Items from a data source
________________

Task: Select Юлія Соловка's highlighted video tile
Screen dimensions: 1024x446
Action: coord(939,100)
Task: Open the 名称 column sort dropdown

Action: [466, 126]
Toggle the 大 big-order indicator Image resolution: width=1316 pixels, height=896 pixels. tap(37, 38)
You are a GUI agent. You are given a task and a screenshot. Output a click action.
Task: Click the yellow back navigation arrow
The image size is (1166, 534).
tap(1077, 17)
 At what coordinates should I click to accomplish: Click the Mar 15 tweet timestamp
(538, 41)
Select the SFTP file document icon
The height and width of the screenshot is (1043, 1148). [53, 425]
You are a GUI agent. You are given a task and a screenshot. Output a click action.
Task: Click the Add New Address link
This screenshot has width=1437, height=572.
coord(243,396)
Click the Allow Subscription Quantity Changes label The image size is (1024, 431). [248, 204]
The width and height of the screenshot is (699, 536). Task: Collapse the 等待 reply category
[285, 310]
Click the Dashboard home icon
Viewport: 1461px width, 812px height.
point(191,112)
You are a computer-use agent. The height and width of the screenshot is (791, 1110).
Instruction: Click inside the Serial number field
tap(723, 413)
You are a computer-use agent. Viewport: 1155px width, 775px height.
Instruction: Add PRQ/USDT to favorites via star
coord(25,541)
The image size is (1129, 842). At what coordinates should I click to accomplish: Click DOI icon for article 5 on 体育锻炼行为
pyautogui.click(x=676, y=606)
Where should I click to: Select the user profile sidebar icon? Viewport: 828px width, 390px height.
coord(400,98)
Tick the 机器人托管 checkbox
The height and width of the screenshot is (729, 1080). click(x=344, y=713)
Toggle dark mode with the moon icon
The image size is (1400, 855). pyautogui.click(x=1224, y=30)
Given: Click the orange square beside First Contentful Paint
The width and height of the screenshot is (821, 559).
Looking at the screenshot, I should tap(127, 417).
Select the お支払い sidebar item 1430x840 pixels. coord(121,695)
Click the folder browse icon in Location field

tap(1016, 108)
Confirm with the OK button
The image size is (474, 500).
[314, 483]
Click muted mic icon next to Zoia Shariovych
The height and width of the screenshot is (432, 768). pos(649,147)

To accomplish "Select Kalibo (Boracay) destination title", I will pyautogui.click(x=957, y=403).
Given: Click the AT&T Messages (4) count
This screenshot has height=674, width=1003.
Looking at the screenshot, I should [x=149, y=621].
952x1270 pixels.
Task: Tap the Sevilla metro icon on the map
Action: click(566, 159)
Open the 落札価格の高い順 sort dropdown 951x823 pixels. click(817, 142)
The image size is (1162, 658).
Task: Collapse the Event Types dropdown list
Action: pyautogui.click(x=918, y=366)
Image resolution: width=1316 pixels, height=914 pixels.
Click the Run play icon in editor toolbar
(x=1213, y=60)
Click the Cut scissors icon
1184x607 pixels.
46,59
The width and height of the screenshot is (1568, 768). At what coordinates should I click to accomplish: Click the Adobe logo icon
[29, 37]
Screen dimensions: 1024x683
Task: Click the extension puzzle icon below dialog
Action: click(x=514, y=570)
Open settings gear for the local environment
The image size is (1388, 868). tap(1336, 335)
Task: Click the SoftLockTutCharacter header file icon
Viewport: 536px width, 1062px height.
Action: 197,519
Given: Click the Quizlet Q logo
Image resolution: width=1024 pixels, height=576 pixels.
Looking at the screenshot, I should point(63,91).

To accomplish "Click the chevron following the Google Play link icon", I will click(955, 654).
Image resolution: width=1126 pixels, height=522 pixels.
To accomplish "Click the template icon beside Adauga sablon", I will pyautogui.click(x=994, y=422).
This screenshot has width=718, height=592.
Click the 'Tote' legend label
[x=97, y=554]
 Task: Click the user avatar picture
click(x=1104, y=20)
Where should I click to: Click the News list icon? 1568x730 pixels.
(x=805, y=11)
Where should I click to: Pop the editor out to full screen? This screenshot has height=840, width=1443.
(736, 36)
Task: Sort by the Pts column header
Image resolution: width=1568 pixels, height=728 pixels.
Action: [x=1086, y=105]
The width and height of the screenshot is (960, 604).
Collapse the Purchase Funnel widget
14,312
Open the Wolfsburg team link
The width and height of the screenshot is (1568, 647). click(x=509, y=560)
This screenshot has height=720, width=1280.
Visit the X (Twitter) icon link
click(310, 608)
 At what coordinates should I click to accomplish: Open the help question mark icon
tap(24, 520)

________________

AIM OF THE EXERCISE → Lay out the listing above as a Markdown table with two columns, Row and Line, giving each non-blank line its own row numbered in order.

COMPLETE ANSWER →
| Row | Line |
|---|---|
| 1 | Task: Select Юлія Соловка's highlighted video tile |
| 2 | Screen dimensions: 1024x446 |
| 3 | Action: coord(939,100) |
| 4 | Task: Open the 名称 column sort dropdown |
| 5 | Action: [466, 126] |
| 6 | Toggle the 大 big-order indicator Image resolution: width=1316 pixels, height=896 pixels. tap(37, 38) |
| 7 | You are a GUI agent. You are given a task and a screenshot. Output a click action. |
| 8 | Task: Click the yellow back navigation arrow |
| 9 | The image size is (1166, 534). |
| 10 | tap(1077, 17) |
| 11 |  At what coordinates should I click to accomplish: Click the Mar 15 tweet timestamp |
| 12 | (538, 41) |
| 13 | Select the SFTP file document icon |
| 14 | The height and width of the screenshot is (1043, 1148). [53, 425] |
| 15 | You are a GUI agent. You are given a task and a screenshot. Output a click action. |
| 16 | Task: Click the Add New Address link |
| 17 | This screenshot has width=1437, height=572. |
| 18 | coord(243,396) |
| 19 | Click the Allow Subscription Quantity Changes label The image size is (1024, 431). [248, 204] |
| 20 | The width and height of the screenshot is (699, 536). Task: Collapse the 等待 reply category |
| 21 | [285, 310] |
| 22 | Click the Dashboard home icon |
| 23 | Viewport: 1461px width, 812px height. |
| 24 | point(191,112) |
| 25 | You are a computer-use agent. The height and width of the screenshot is (791, 1110). |
| 26 | Instruction: Click inside the Serial number field |
| 27 | tap(723, 413) |
| 28 | You are a computer-use agent. Viewport: 1155px width, 775px height. |
| 29 | Instruction: Add PRQ/USDT to favorites via star |
| 30 | coord(25,541) |
| 31 | The image size is (1129, 842). At what coordinates should I click to accomplish: Click DOI icon for article 5 on 体育锻炼行为 |
| 32 | pyautogui.click(x=676, y=606) |
| 33 | Where should I click to: Select the user profile sidebar icon? Viewport: 828px width, 390px height. |
| 34 | coord(400,98) |
| 35 | Tick the 机器人托管 checkbox |
| 36 | The height and width of the screenshot is (729, 1080). click(x=344, y=713) |
| 37 | Toggle dark mode with the moon icon |
| 38 | The image size is (1400, 855). pyautogui.click(x=1224, y=30) |
| 39 | Given: Click the orange square beside First Contentful Paint |
| 40 | The width and height of the screenshot is (821, 559). |
| 41 | Looking at the screenshot, I should tap(127, 417). |
| 42 | Select the お支払い sidebar item 1430x840 pixels. coord(121,695) |
| 43 | Click the folder browse icon in Location field |
| 44 | tap(1016, 108) |
| 45 | Confirm with the OK button |
| 46 | The image size is (474, 500). |
| 47 | [314, 483] |
| 48 | Click muted mic icon next to Zoia Shariovych |
| 49 | The height and width of the screenshot is (432, 768). pos(649,147) |
| 50 | To accomplish "Select Kalibo (Boracay) destination title", I will pyautogui.click(x=957, y=403). |
| 51 | Given: Click the AT&T Messages (4) count |
| 52 | This screenshot has height=674, width=1003. |
| 53 | Looking at the screenshot, I should [x=149, y=621]. |
| 54 | 952x1270 pixels. |
| 55 | Task: Tap the Sevilla metro icon on the map |
| 56 | Action: click(566, 159) |
| 57 | Open the 落札価格の高い順 sort dropdown 951x823 pixels. click(817, 142) |
| 58 | The image size is (1162, 658). |
| 59 | Task: Collapse the Event Types dropdown list |
| 60 | Action: pyautogui.click(x=918, y=366) |
| 61 | Image resolution: width=1316 pixels, height=914 pixels. |
| 62 | Click the Run play icon in editor toolbar |
| 63 | (x=1213, y=60) |
| 64 | Click the Cut scissors icon |
| 65 | 1184x607 pixels. |
| 66 | 46,59 |
| 67 | The width and height of the screenshot is (1568, 768). At what coordinates should I click to accomplish: Click the Adobe logo icon |
| 68 | [29, 37] |
| 69 | Screen dimensions: 1024x683 |
| 70 | Task: Click the extension puzzle icon below dialog |
| 71 | Action: click(x=514, y=570) |
| 72 | Open settings gear for the local environment |
| 73 | The image size is (1388, 868). tap(1336, 335) |
| 74 | Task: Click the SoftLockTutCharacter header file icon |
| 75 | Viewport: 536px width, 1062px height. |
| 76 | Action: 197,519 |
| 77 | Given: Click the Quizlet Q logo |
| 78 | Image resolution: width=1024 pixels, height=576 pixels. |
| 79 | Looking at the screenshot, I should point(63,91). |
| 80 | To accomplish "Click the chevron following the Google Play link icon", I will click(955, 654). |
| 81 | Image resolution: width=1126 pixels, height=522 pixels. |
| 82 | To accomplish "Click the template icon beside Adauga sablon", I will pyautogui.click(x=994, y=422). |
| 83 | This screenshot has width=718, height=592. |
| 84 | Click the 'Tote' legend label |
| 85 | [x=97, y=554] |
| 86 |  Task: Click the user avatar picture |
| 87 | click(x=1104, y=20) |
| 88 | Where should I click to: Click the News list icon? 1568x730 pixels. |
| 89 | (x=805, y=11) |
| 90 | Where should I click to: Pop the editor out to full screen? This screenshot has height=840, width=1443. |
| 91 | (736, 36) |
| 92 | Task: Sort by the Pts column header |
| 93 | Image resolution: width=1568 pixels, height=728 pixels. |
| 94 | Action: [x=1086, y=105] |
| 95 | The width and height of the screenshot is (960, 604). |
| 96 | Collapse the Purchase Funnel widget |
| 97 | 14,312 |
| 98 | Open the Wolfsburg team link |
| 99 | The width and height of the screenshot is (1568, 647). click(x=509, y=560) |
| 100 | This screenshot has height=720, width=1280. |
| 101 | Visit the X (Twitter) icon link |
| 102 | click(310, 608) |
| 103 |  At what coordinates should I click to accomplish: Open the help question mark icon |
| 104 | tap(24, 520) |